◆ **Directions for this task**: Restate the data that follows exactly as it stands, beginning with the first line and ending with the line that contains "You are a computer-use agent. This".
(The input begins)
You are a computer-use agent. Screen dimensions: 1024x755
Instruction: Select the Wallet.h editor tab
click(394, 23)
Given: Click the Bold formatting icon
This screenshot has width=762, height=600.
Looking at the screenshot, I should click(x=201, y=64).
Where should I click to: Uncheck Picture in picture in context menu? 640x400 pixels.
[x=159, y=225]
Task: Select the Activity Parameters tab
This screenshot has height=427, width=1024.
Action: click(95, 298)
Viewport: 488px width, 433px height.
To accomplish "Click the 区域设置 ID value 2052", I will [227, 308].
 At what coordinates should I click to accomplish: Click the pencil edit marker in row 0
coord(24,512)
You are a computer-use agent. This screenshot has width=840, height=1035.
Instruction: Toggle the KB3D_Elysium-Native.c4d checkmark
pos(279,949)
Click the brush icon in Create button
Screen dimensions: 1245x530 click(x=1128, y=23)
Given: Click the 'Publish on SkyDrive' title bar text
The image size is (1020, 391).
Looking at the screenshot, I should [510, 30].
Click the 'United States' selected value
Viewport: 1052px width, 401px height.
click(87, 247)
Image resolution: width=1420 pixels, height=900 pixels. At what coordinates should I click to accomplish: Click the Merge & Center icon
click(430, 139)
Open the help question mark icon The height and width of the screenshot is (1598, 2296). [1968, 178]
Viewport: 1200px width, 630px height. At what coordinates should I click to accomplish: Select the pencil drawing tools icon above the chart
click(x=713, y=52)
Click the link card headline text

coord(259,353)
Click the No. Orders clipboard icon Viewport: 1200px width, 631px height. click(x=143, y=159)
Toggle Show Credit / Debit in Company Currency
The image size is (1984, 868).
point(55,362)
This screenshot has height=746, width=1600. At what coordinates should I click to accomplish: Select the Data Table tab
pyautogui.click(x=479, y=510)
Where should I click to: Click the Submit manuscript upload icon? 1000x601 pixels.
(The input ends)
◆ **Result**:
You are a computer-use agent. Screen dimensions: 1024x755
Instruction: Select the Wallet.h editor tab
click(394, 23)
Given: Click the Bold formatting icon
This screenshot has width=762, height=600.
Looking at the screenshot, I should click(x=201, y=64).
Where should I click to: Uncheck Picture in picture in context menu? 640x400 pixels.
[x=159, y=225]
Task: Select the Activity Parameters tab
This screenshot has height=427, width=1024.
Action: click(95, 298)
Viewport: 488px width, 433px height.
To accomplish "Click the 区域设置 ID value 2052", I will [227, 308].
 At what coordinates should I click to accomplish: Click the pencil edit marker in row 0
coord(24,512)
You are a computer-use agent. This screenshot has width=840, height=1035.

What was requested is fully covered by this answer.